Making your own "French fries" is a lot more healthier. Plus the harissa yogurt sauce added a great kick!
Make 8 servings
Preheat the oven to 375F (190C)

A. Potatoes:
1 1/2 pounds (750 g) small organic potatoes, cut into wedges
3 Tbs. (45 ml) olive oil
3 Tbs. (45 g) chopped parsley

1. Toss potatoes with olive oil and parsley; sea salt and black pepper to taste.
2. Bake until done and golden, about 25 minutes.

Option I.
B. Green Harissa Yogurt Sauce:
1 cup (200 g) chopped cilantro or basil
1 cup (200 g) chopped parsley
1/4 cup (50 g) chopped mint
1 poblano chile, seeded, stemmed, and chopped
2 serrano chiles, seeded, stemmed, and chopped
2 garlic cloves
2 tsp. (9 g) ground cumin
1 tsp. (4,5 g) each: ground coriander and paprika
1 Tbs. (15 ml) organic lemon zest
1/4 cup (60 ml) each: olive oil and organic lemon juice
2 cups (480 ml) organic plain (dairy-free) yogurt
optional: red pepper flakes

1. Combine in a food processor: herbs, chiles, garlic, spices, lemon zest and juice, and olive oil in a bowl.

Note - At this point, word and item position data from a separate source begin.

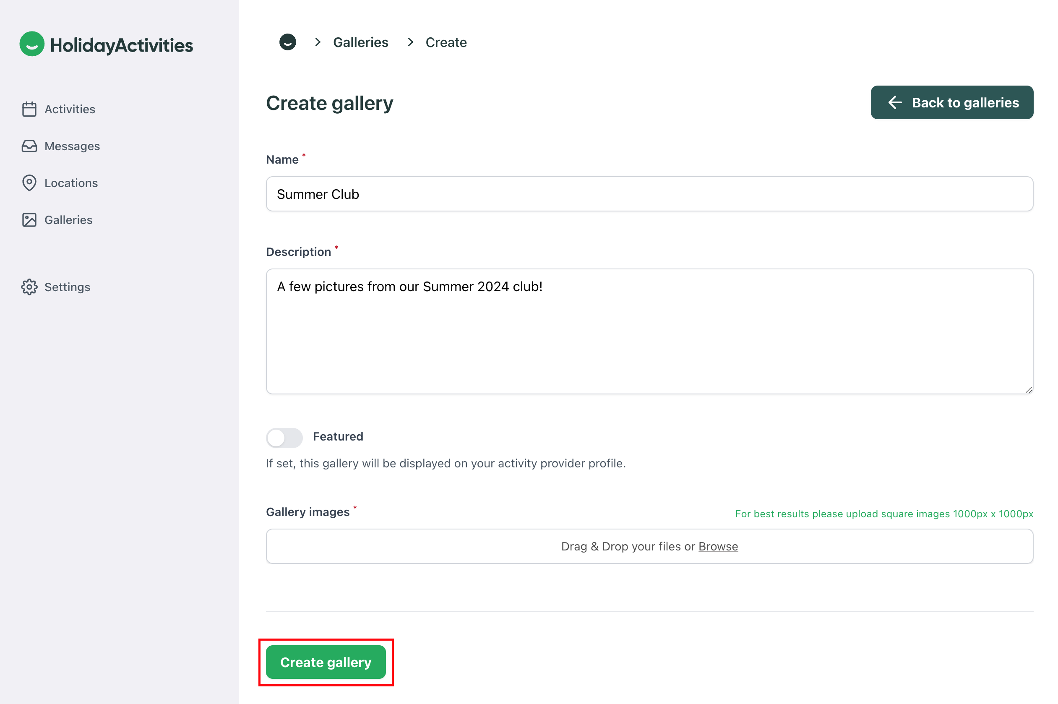Click the Settings gear icon

point(29,287)
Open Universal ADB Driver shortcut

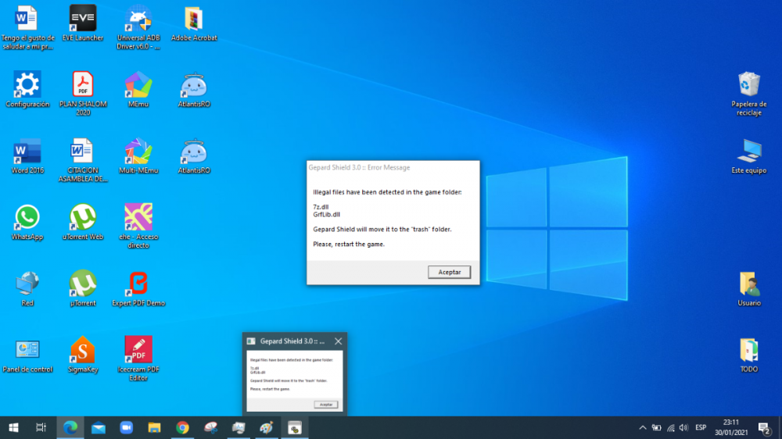pos(138,18)
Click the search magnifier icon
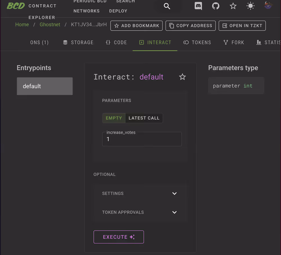Image resolution: width=281 pixels, height=255 pixels. pyautogui.click(x=167, y=6)
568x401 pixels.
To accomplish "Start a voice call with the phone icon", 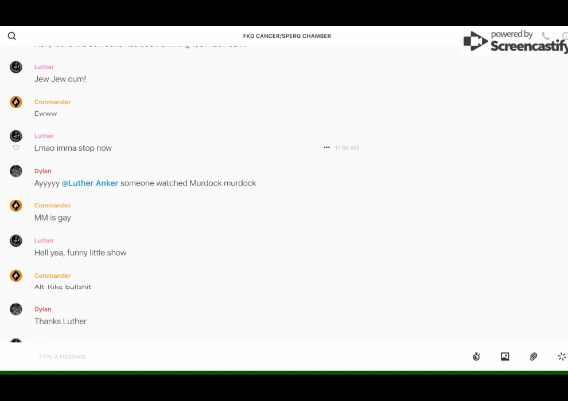I will click(x=545, y=36).
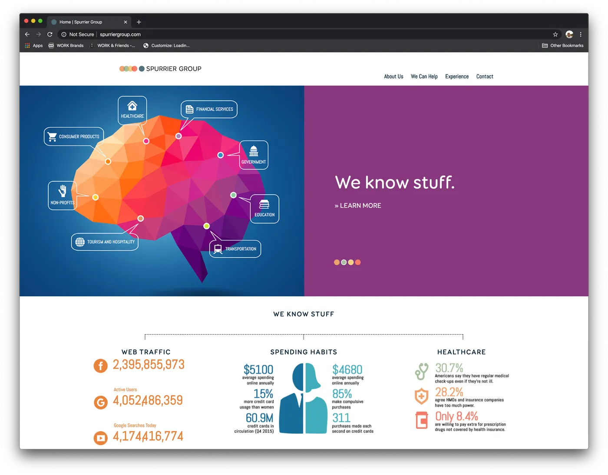The image size is (608, 475).
Task: Click the Tourism and Hospitality globe icon
Action: 80,242
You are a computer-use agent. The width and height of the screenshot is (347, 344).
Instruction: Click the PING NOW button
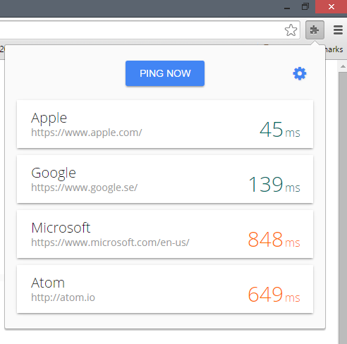165,73
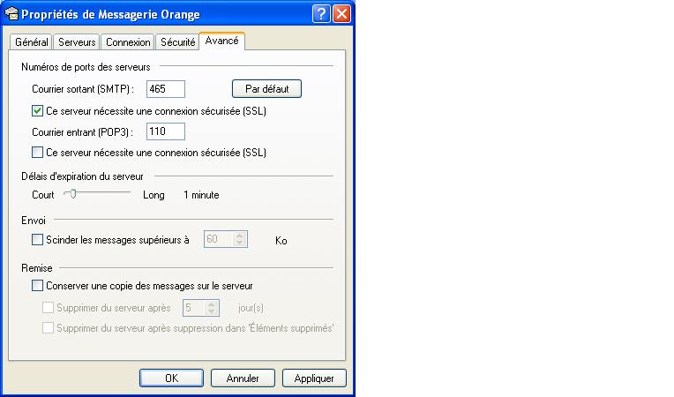The width and height of the screenshot is (674, 397).
Task: Reset ports with Par défaut button
Action: point(266,89)
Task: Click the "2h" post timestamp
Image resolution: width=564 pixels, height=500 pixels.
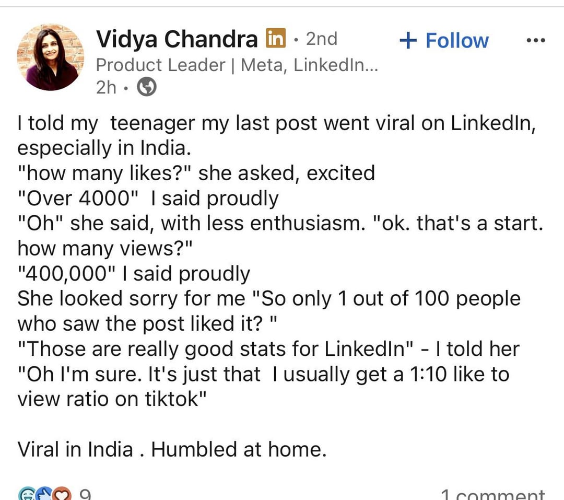Action: 106,88
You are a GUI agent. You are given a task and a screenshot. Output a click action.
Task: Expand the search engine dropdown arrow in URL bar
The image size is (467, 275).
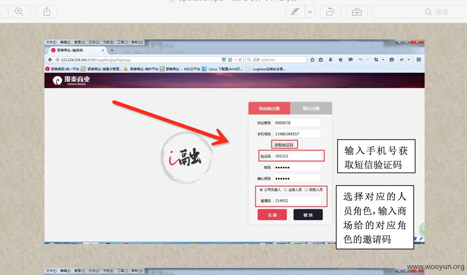coord(236,60)
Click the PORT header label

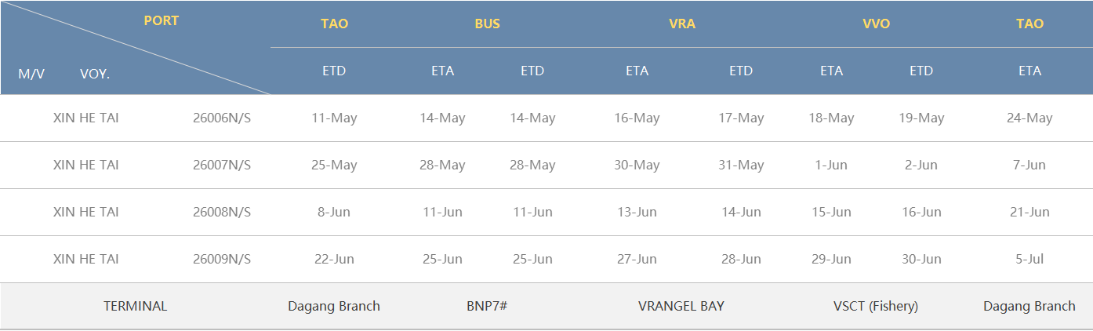[161, 21]

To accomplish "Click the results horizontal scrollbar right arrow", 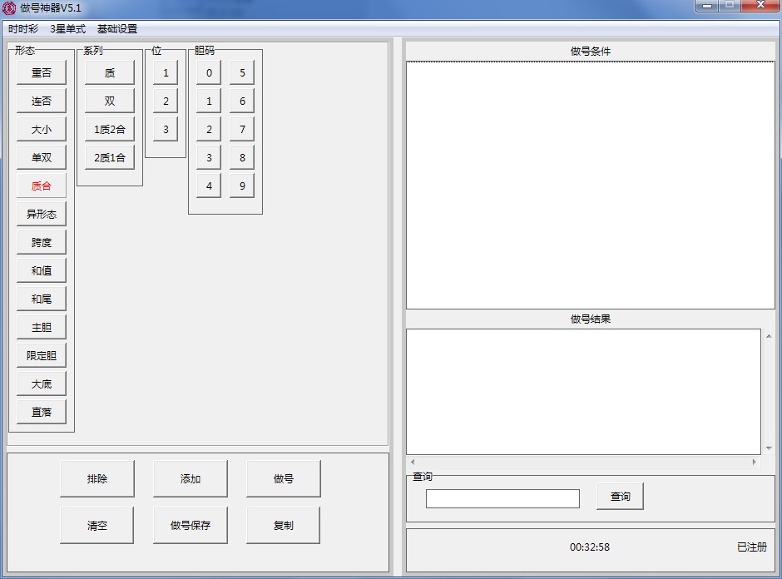I will pyautogui.click(x=755, y=462).
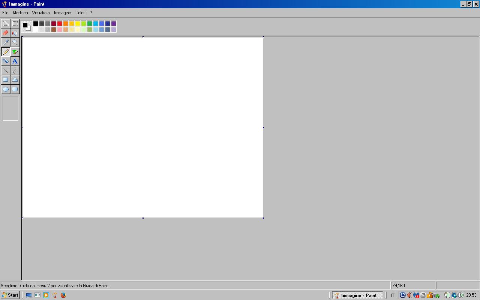Click the Start button
This screenshot has height=300, width=480.
point(10,295)
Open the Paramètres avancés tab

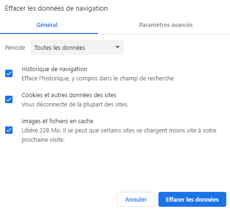(166, 25)
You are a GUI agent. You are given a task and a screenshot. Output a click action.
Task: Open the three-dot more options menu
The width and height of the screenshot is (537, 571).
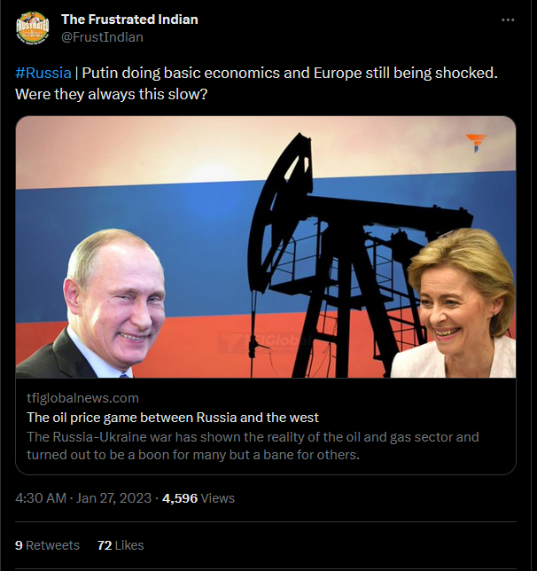(x=508, y=20)
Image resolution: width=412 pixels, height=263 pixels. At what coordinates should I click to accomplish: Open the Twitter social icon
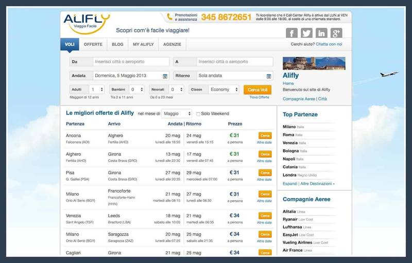pos(307,33)
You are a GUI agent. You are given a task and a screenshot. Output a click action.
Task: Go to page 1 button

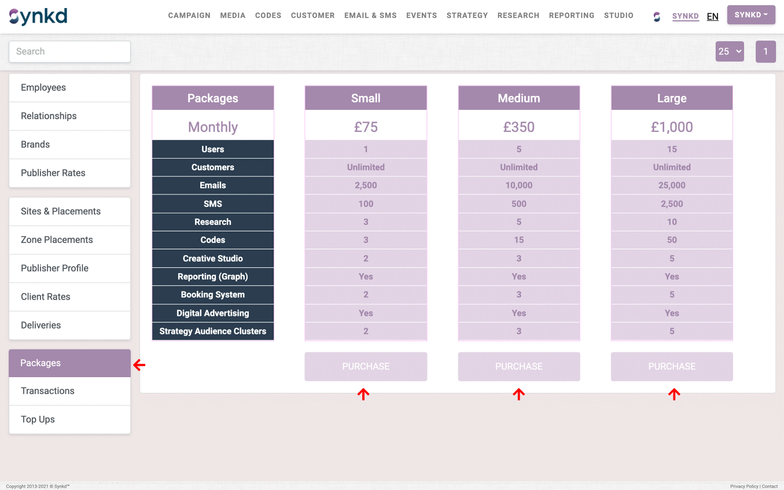click(x=765, y=51)
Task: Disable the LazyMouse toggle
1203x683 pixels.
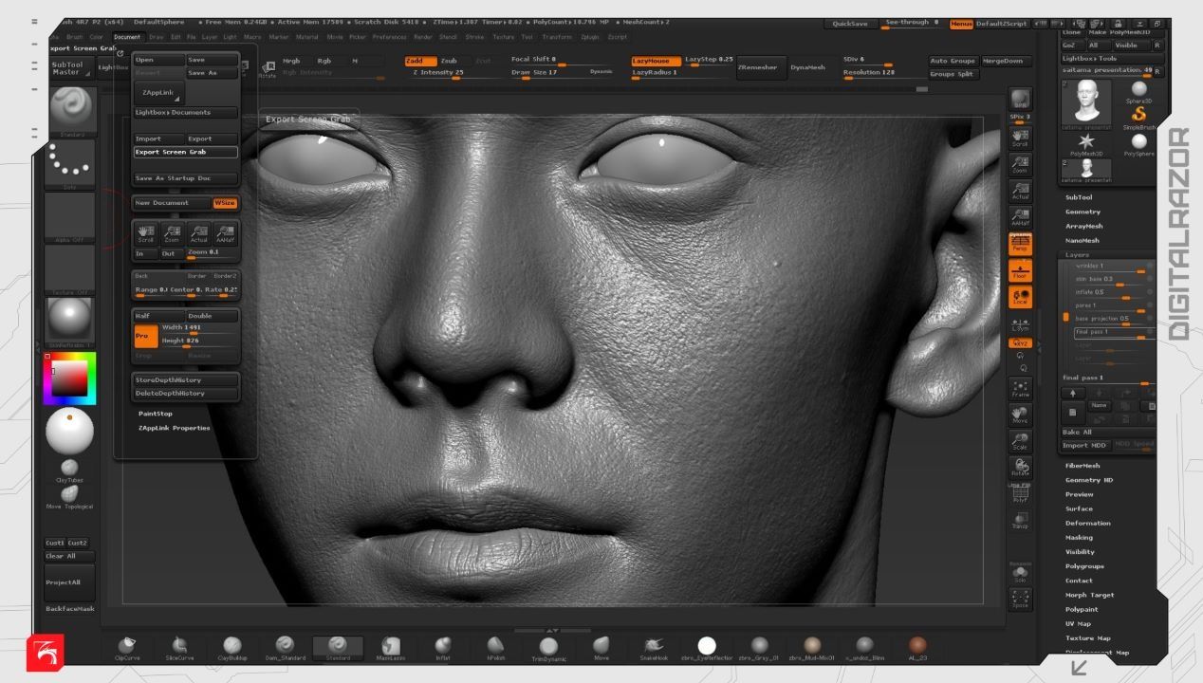Action: (656, 61)
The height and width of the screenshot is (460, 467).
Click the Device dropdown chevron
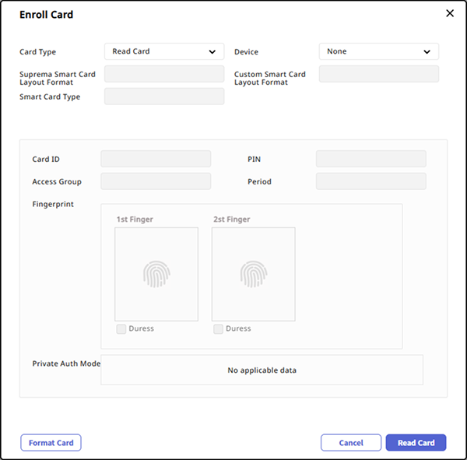[x=427, y=52]
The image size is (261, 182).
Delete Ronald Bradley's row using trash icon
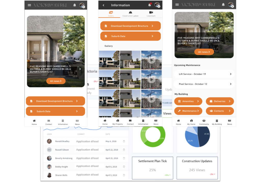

Plus until well combined but not puréed.
2. Add in yogurt.

Option II
1. Use a tube of harissa with the above cilantro/basil, parsley, mint, lemon zest and juice, oil and yogurt.
2. Mix in a bowl.

C. Serve potatoes on a platter with a bowl of the sauce

-modified "Herb Quarterly"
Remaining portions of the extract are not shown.